Alerts

The appliance uses alert messages to report issues with the resources it manages and monitors. The resources generate alerts to notify you that some meaningful event occurred and that an action might be required.

An event describes a single problem or change that occurred on a resource. For example, an event might be an SNMP trap received from a server's (iLO) management processor.

Each alert includes the following information about the event it reports: severity, state, description, and urgency. You can clear alerts, assign owners to alerts, and add notes to alerts.

While alerts have an active or locked state, they contribute to the overall displayed status for a resource. After you change their state to Cleared, they no longer affect the displayed status.

You can filter the display of the activity list to help you locate and view specific activities. However, you cannot customize filters to otherwise manage the display of the activities.

IMPORTANT:
  • The appliance keeps a running count of incoming alerts. At intervals of 500 alert messages, the appliance determines if the number of alerts has reached 75,000. When it does, an auto-cleanup occurs, which deletes alert messages until the total number is fewer than 74,200. When the auto-cleanup runs, it first removes the oldest cleared alerts. Then it deletes the oldest alerts by severity starting with the least severe.

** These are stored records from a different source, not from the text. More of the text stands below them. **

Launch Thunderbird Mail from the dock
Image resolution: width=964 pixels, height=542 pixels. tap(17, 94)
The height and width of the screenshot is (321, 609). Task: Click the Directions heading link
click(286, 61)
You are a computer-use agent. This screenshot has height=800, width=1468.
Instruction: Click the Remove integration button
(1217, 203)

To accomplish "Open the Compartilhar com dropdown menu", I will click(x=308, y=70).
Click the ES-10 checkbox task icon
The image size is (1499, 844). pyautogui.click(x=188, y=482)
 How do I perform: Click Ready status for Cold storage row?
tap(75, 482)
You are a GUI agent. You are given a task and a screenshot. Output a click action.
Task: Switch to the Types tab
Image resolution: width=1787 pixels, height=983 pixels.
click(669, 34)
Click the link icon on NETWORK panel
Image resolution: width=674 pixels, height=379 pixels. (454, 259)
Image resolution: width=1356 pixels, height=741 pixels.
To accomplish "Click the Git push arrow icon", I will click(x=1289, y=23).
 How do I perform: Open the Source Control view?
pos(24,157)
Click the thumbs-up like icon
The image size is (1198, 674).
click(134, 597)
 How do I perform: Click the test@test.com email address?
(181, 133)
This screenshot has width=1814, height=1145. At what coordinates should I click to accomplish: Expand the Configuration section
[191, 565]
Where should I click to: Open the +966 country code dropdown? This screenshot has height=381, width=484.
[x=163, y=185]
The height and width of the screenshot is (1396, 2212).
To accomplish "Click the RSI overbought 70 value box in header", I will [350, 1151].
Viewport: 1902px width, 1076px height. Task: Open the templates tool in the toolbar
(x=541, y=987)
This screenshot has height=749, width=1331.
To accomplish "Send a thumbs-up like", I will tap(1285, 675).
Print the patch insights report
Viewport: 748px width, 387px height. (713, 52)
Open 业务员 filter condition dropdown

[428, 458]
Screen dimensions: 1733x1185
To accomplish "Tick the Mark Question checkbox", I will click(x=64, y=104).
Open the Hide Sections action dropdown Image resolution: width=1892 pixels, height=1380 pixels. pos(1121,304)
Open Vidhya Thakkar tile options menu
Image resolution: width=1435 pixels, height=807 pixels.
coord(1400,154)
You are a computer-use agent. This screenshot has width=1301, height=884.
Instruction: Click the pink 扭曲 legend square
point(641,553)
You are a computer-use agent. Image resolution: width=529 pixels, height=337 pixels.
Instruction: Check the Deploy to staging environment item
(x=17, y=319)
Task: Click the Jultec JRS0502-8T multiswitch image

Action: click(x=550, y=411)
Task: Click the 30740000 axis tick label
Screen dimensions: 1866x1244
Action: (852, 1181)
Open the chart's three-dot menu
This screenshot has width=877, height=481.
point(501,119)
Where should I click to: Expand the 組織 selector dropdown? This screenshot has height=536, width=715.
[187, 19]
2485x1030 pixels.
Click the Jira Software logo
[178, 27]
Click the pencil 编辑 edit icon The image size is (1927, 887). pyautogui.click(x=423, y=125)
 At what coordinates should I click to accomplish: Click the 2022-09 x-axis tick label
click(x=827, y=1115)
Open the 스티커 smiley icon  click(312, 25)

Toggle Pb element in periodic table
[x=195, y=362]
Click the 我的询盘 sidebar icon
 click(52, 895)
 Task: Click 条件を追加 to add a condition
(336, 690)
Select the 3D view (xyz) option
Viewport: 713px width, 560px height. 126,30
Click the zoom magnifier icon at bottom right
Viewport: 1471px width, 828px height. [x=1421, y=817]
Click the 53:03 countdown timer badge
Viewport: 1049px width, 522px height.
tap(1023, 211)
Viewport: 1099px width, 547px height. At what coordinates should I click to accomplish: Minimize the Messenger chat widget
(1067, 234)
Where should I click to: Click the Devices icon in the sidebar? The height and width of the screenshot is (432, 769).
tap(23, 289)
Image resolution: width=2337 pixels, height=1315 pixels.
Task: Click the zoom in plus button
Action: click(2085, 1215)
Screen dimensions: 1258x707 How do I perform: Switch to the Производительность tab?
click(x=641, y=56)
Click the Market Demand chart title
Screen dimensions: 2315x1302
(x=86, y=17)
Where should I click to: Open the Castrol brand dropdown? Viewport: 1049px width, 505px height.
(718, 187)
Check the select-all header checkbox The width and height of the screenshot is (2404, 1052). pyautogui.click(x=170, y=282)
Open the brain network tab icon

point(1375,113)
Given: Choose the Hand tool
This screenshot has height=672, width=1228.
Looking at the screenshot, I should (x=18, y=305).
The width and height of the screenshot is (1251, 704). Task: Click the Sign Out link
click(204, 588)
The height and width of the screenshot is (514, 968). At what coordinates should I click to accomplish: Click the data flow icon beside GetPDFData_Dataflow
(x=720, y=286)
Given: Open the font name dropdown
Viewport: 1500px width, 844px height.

  • While many alerts are automatically cleared when the issue resolves, the original alert must be cleared manually. The original message is retained so that the administrator is made aware of the incident; otherwise events might occur, and go undetected.

    For example, let us say that someone unplugs a cable in the data center and plugs it back in. In this event, HPE OneView displays an alert that the connectivity on the uplink was lost and then that it was restored. However, the original alert "Connectivity lost on uplink X" stays in the Activity log until an administrator manually clears the alert.